# TASK DIRECTIONS:
Copy every line of the records below where the word "agent" occurs.

# SUPPLIED RECORDS:
• • • • • • •
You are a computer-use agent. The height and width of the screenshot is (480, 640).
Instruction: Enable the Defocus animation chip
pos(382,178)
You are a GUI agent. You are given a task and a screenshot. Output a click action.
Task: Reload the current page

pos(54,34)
• • • • • • •
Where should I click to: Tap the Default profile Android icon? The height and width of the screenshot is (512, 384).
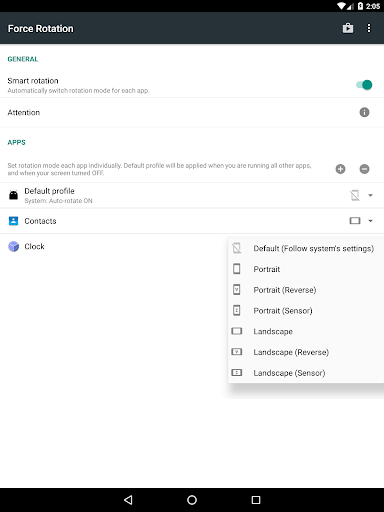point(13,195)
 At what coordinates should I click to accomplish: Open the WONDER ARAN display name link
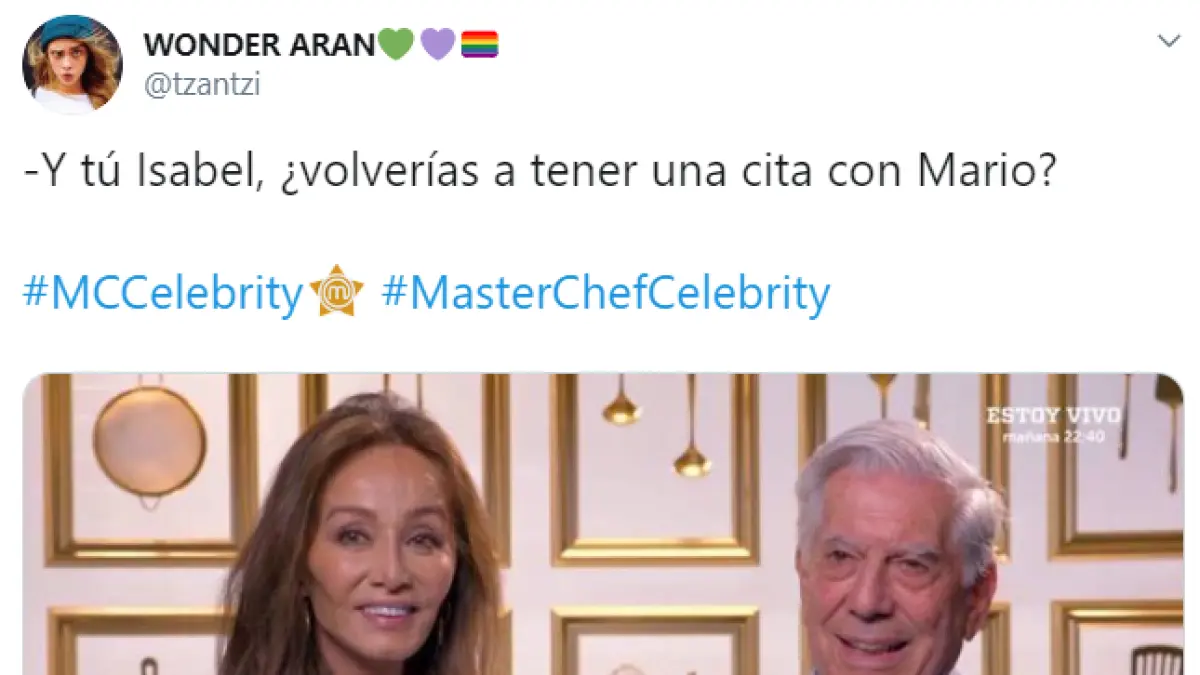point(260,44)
• • • • • • •
# RESULT FOR THIS EXERCISE:
You are a computer-use agent. The height and width of the screenshot is (480, 640).
You are a GUI agent. You are given a task and a screenshot. Output a click action.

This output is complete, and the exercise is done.